Stored data:
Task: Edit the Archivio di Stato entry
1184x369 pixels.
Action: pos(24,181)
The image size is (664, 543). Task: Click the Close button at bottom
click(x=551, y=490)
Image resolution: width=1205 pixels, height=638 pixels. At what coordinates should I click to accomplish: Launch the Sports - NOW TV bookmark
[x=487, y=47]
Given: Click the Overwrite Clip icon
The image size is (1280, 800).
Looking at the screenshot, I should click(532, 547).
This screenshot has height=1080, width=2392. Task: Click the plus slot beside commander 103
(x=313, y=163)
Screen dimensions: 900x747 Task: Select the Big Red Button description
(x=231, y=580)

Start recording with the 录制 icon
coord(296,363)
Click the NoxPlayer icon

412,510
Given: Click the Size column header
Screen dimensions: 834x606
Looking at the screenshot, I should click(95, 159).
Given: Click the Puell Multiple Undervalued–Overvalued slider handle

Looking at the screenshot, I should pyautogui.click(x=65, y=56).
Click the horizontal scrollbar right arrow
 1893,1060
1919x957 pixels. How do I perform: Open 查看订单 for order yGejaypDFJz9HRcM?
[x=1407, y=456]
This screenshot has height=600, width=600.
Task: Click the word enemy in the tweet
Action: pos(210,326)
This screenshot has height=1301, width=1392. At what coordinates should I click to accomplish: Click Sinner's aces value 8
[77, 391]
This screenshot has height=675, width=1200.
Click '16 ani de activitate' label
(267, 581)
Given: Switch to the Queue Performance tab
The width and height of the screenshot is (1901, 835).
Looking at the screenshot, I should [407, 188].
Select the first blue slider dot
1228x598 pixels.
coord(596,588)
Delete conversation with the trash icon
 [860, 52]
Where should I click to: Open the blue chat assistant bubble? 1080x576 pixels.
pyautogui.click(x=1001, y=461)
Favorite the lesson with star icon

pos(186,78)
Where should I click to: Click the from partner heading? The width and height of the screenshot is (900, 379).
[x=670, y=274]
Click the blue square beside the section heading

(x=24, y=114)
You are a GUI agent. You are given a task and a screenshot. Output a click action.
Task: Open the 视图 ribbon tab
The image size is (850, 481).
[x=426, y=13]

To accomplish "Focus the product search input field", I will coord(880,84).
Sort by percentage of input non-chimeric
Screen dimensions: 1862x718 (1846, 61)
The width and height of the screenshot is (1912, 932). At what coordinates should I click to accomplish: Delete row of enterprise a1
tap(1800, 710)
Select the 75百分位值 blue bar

**ACTIVITY:**
Each line from the one containing "The width and height of the screenshot is (1912, 932)." to the last line above must be returned exactly, and no line outside that range.

**ANSWER FOR THE TASK:**
The width and height of the screenshot is (1912, 932). At what coordinates should I click to accomplish: Delete row of enterprise a1
tap(1800, 710)
Select the 75百分位值 blue bar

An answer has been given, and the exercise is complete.